As an advocate against gun violence, Goddard expressed his frustration on the devastation in Vegas.
"This happens and it pings on our collective radar, we all pay attention and we want to know what we could've done to stop it," Goddard said. "The better question is, 'What can we do to stop more shootings in the future? What do data professionals say? What do mental health professionals say? What does law enforcement say?'
"It's so frustrating because why are you shocked?" he continued. "We haven't done anything to change it. You struggle with the anger of that but you have to hope that there's a way out of this madness and elected officials will actually do their jobs and these horrible experiences will become a thing of a dark, American past. Until then, this is our reality, and this happens everyday."
Like Wolf, Goddard said things like loud noises affect him as a result of the shooting at Virginia Tech.
"I also think about where I would go, what I would do [in another attack], that's natural," he added. "I can't watch violent movies the same way anymore, it just gets to me. I understand why these things are different now and it takes some getting used to."
Goddard said group therapy with his fellow classmates helped him recover. He encourages Vegas survivors to seek similar support.
"Tell your story, get this off your chest," Goddard said. "Vocalize it. It helps you understand. It helps you deal with it."
Goddard said that getting involved in preventing gun violence also helped move him into a happy, productive life.

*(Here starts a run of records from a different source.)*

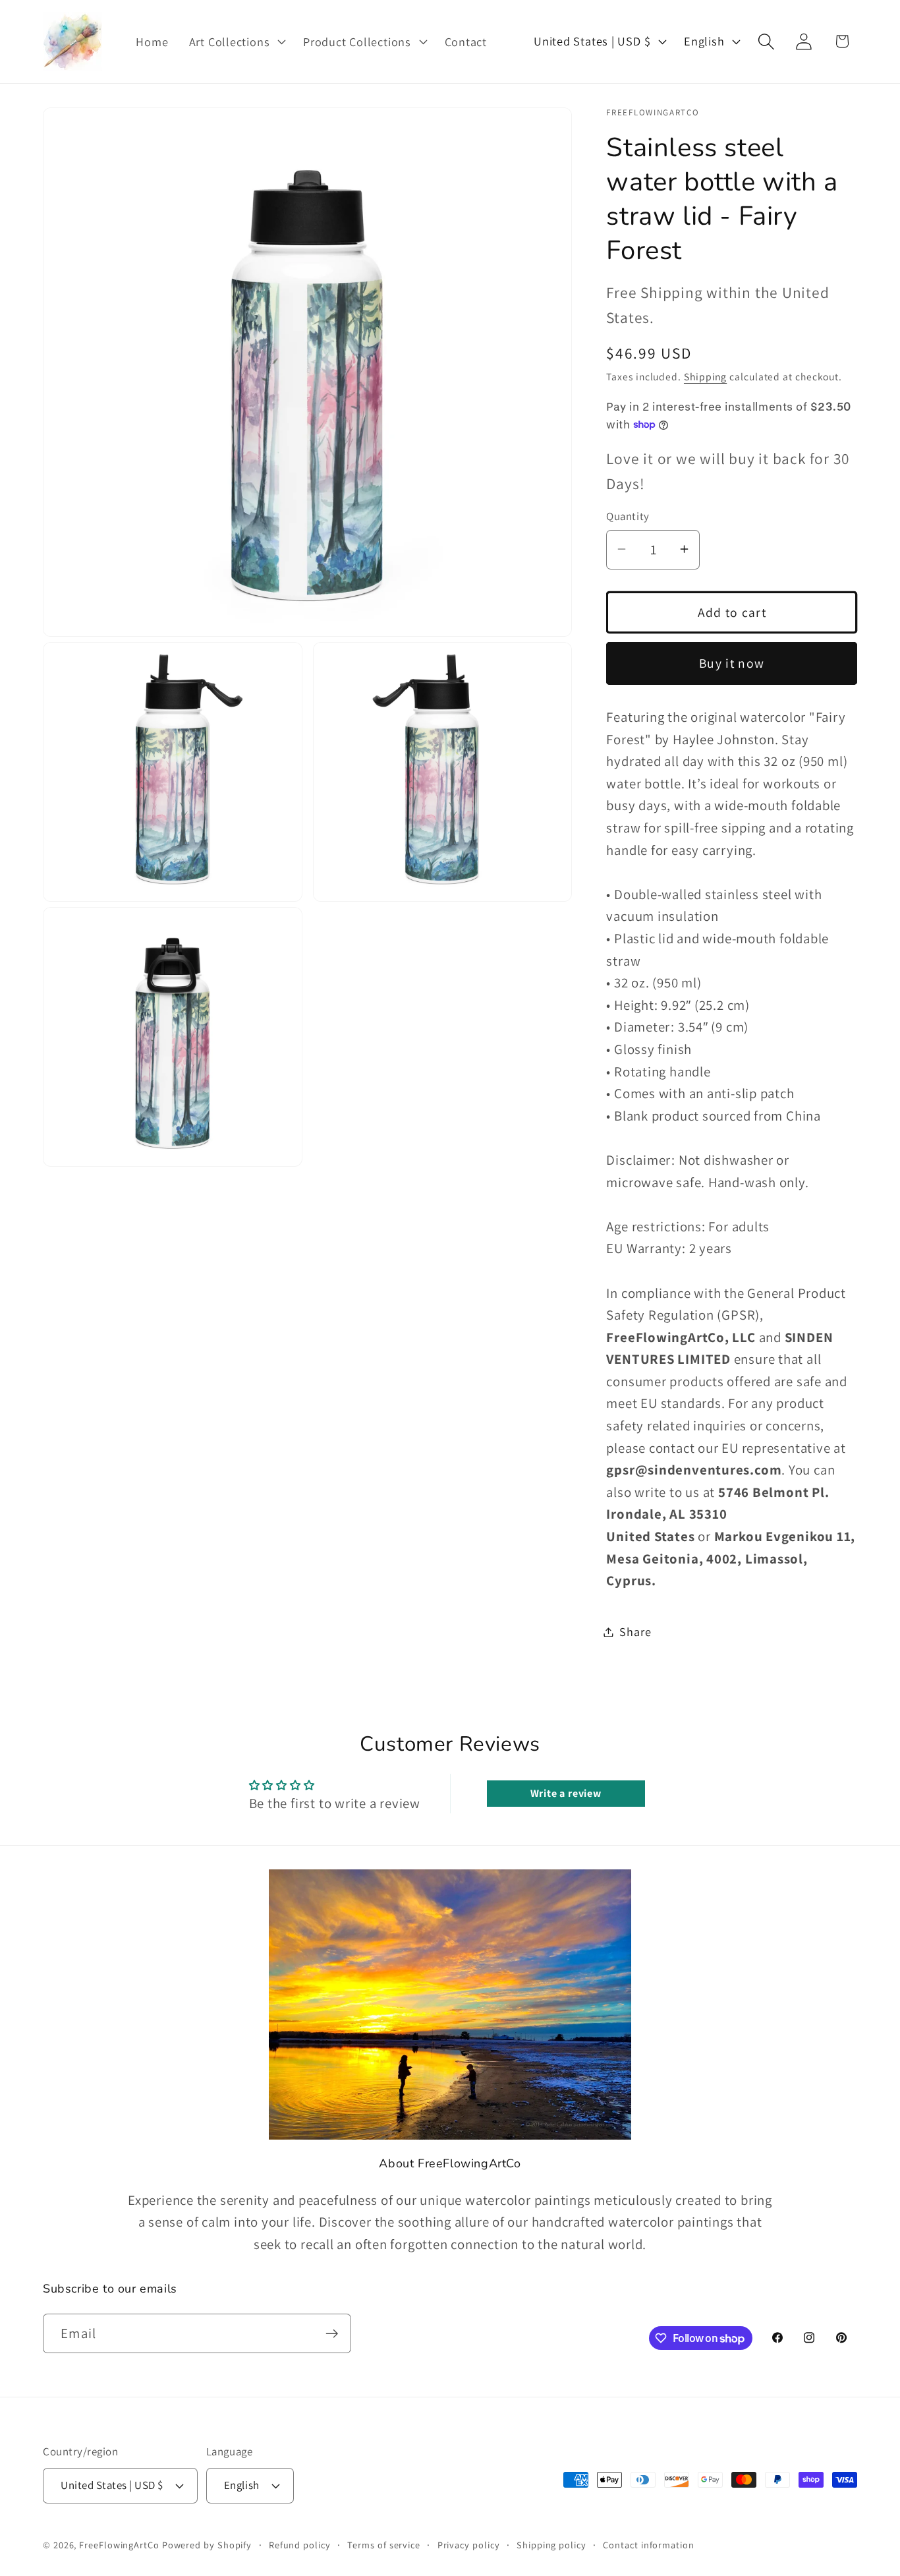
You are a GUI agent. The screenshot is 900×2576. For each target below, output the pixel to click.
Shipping (705, 376)
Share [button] (635, 1631)
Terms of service (383, 2544)
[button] (236, 41)
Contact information (648, 2544)
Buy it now (731, 663)
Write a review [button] (566, 1793)
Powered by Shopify (207, 2544)
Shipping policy (551, 2544)
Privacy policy (468, 2544)
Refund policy (300, 2544)
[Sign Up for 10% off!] (332, 2334)
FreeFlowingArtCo (119, 2544)
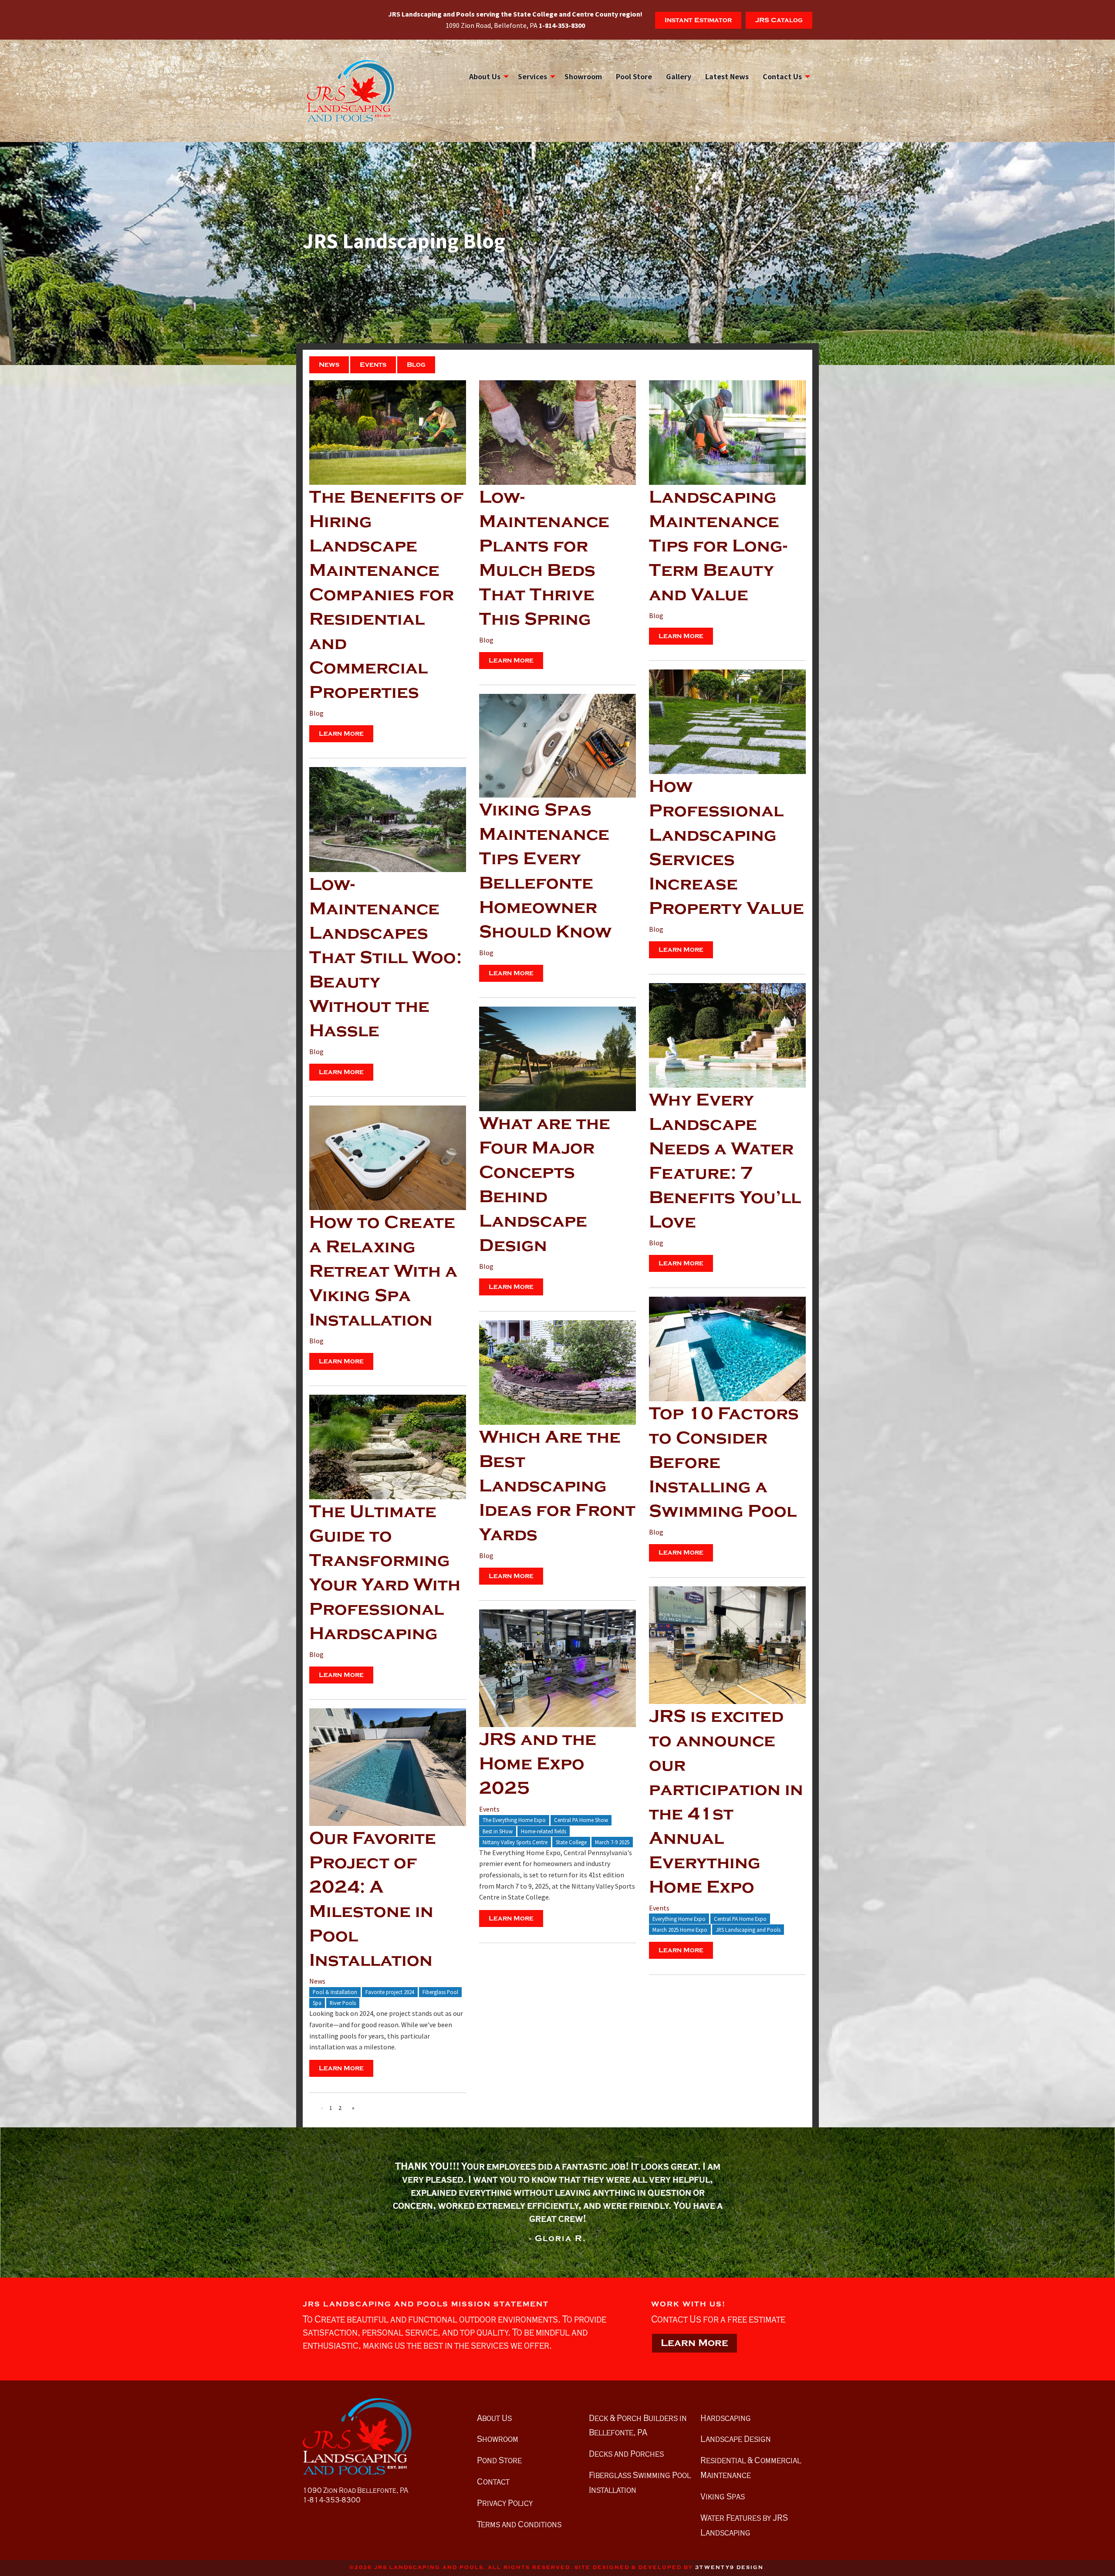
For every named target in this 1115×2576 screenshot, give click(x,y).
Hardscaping (725, 2418)
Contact (493, 2481)
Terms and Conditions (519, 2524)
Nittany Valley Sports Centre (515, 1842)
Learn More (341, 733)
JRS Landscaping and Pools (748, 1929)
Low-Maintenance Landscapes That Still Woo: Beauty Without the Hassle (385, 957)
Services (532, 76)
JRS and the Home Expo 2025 (537, 1763)
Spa (317, 2002)
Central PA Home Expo (740, 1918)
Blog (416, 364)
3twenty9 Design (729, 2567)
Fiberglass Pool (440, 1991)
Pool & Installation (335, 1991)
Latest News (727, 76)
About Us (484, 76)
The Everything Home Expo (514, 1819)
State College (571, 1842)
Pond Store (499, 2460)
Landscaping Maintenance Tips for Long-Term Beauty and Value (718, 546)
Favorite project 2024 (389, 1991)
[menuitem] (486, 76)
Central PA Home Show (581, 1819)
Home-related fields (543, 1831)
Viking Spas (722, 2496)
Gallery (678, 76)
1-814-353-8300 (332, 2500)
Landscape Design (735, 2439)
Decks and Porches (626, 2453)
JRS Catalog (779, 20)
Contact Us (782, 76)
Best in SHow (498, 1831)
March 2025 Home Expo (679, 1929)
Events (373, 364)
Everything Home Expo (679, 1918)
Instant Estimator (698, 20)
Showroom (583, 76)
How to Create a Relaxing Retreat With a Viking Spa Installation (383, 1271)
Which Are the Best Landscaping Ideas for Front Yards (557, 1486)
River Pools (343, 2002)
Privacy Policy (505, 2503)
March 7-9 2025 (612, 1842)
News (329, 364)
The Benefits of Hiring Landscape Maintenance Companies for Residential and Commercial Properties (386, 594)
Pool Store (634, 76)
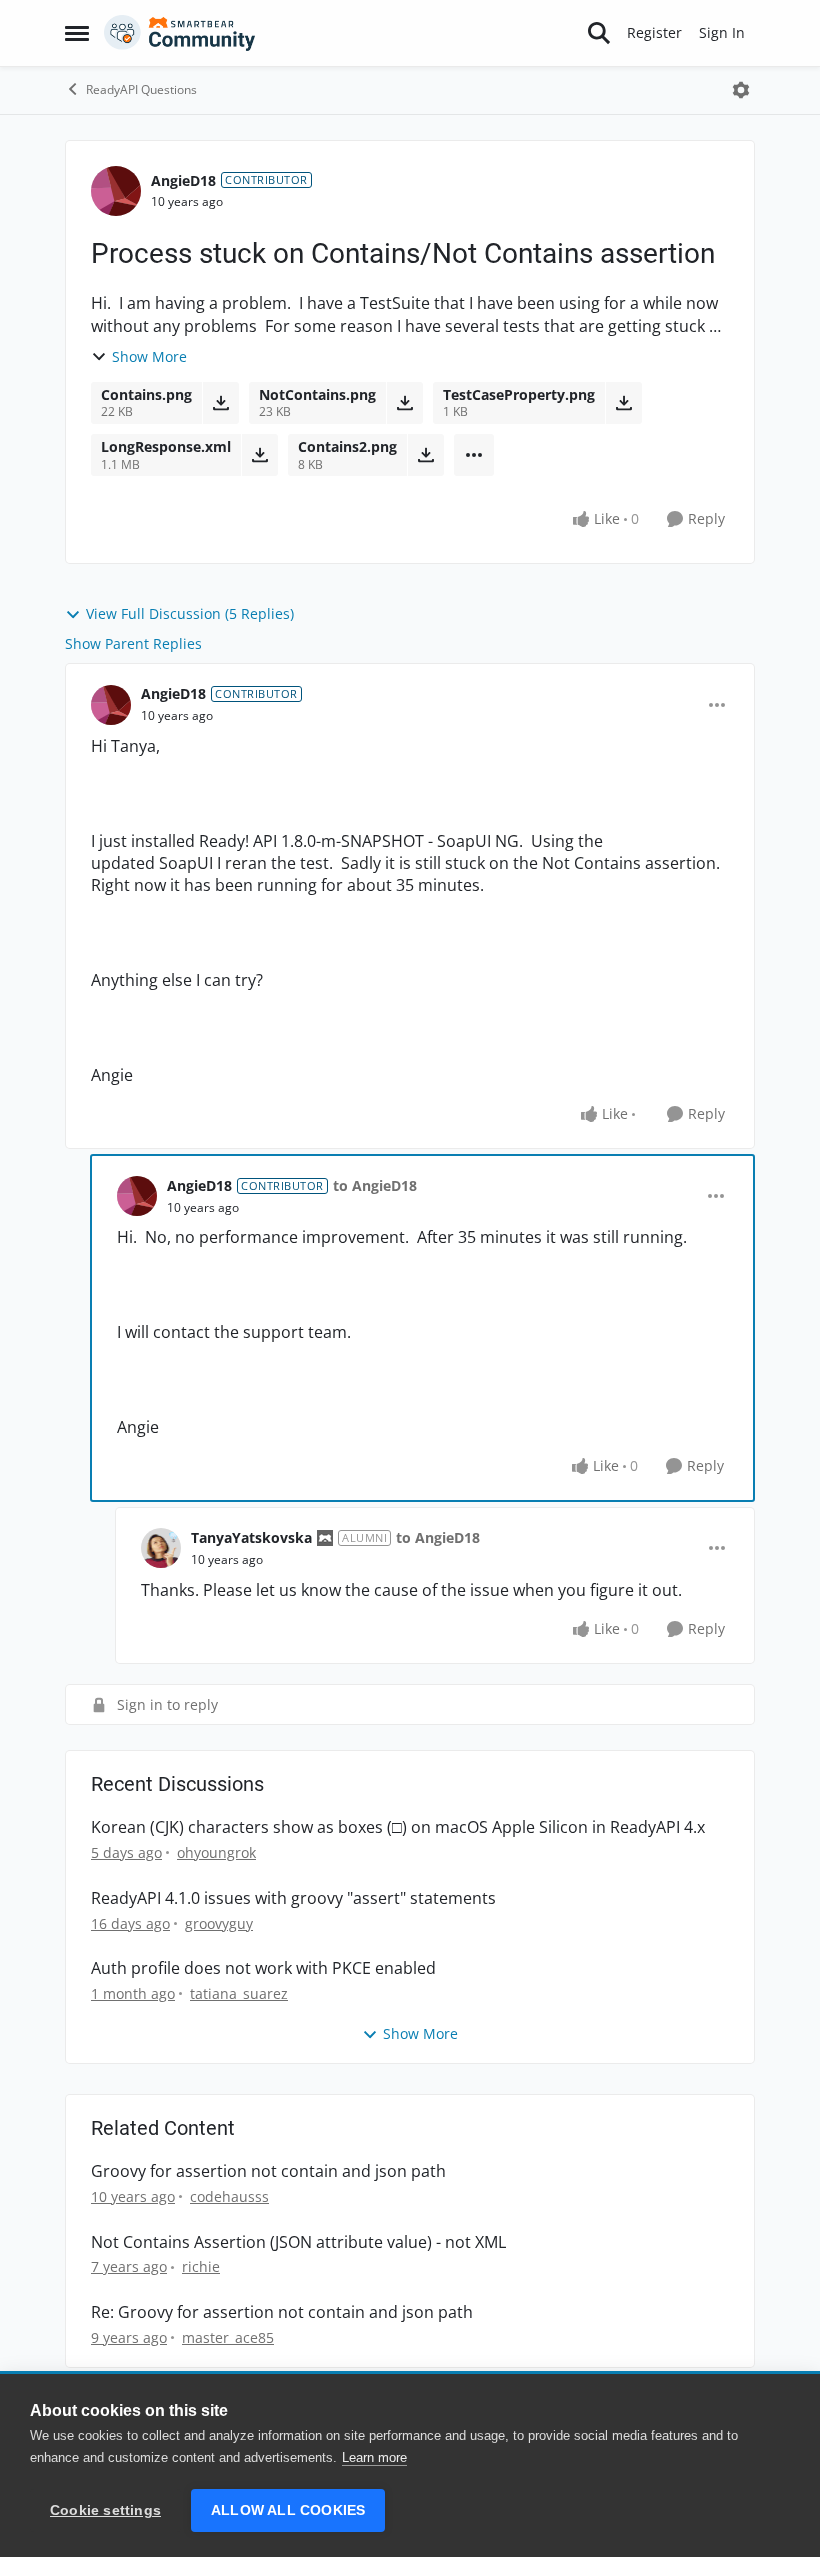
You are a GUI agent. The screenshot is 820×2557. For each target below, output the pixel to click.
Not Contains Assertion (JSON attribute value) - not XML (298, 2242)
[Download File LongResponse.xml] (259, 455)
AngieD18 (183, 180)
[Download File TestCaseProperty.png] (623, 403)
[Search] (599, 33)
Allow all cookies (288, 2510)
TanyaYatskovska (251, 1537)
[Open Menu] (741, 90)
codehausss (229, 2196)
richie (201, 2266)
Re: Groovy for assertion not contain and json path (282, 2312)
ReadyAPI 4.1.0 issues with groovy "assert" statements (293, 1898)
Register (654, 32)
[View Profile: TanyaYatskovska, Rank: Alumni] (161, 1548)
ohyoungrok (216, 1852)
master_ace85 (228, 2337)
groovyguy (219, 1923)
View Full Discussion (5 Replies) (190, 613)
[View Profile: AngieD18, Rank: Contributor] (116, 191)
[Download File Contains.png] (220, 403)
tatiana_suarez (239, 1993)
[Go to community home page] (180, 33)
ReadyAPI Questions (141, 89)
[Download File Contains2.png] (425, 455)
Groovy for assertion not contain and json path (268, 2171)
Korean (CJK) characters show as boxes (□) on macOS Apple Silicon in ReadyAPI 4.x (398, 1827)
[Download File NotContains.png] (404, 403)
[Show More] (474, 455)
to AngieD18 (375, 1185)
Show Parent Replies (133, 643)
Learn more (374, 2457)
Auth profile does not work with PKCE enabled (263, 1968)
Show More (149, 356)
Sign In (722, 32)
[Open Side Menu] (77, 33)
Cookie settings (105, 2510)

"The advocate in me is [saying] to kick out the bums in Congress who are not doing anything and replace them with people who will. We don't need to replace 100 people. We need to replace 15 people and we got it."
Jane Dougherty is the sister of Mary Sherlach, who was killed on Dec. 14, 2012, when 20-year-old Adam Lanza broke into Sandy Hook elementary school in Newtown, Connecticut, and opened fire, killing 20 students and six staff members. Sherlach, 56, was the school's psychologist and an 18-year employee.
"We called her 'little mother' growing up," Dougherty said of her sister. "She was the one who asked to babysit us and keep us in line. She was very bright and had a lot of compassion for her children. She dedicated her life to that school and those children."
Dougherty, 58, a resident of Littleton, Colorado, is now a survivor fellow for Everytown for Gun Safety. She said the shooting in Las Vegas has brought back painful memories.
"I saw a message on my phone--mass shooting, and your heart pounds," Dougherty said. "You're in panic mode. You know immediately there's going to be fatalities and I turn the television on. That becomes my whole day. I'm consumed by it."
She continued, "It has overwhelmed our nation to the point that people are numb or they don't think anything can be done and that's unacceptable."
Dougherty said the survivors of the Las Vegas shooting and the victims' families will experience "a very long haul" on the road to recovery.
"It probably took me a year-and-a-half to be able to not have it always present in my head," she said. "Their lives are altered and they will have an empty chair at their table forever. I have so much compassion and my heart is broken for them."
Dougherty did not receive counseling following her sister's death, but did find healing in her involvement with the advocacy group, she said.
"That became my therapy," Dougherty added. "I did that, I took action. That might be something some of these families [in Vegas] will eventually be able to do. These people are dealing with funerals and financial issues and jobs and children and like I said, it's a long walk. But maybe that's something they can do to honor their loved one and that's how I honor Mary."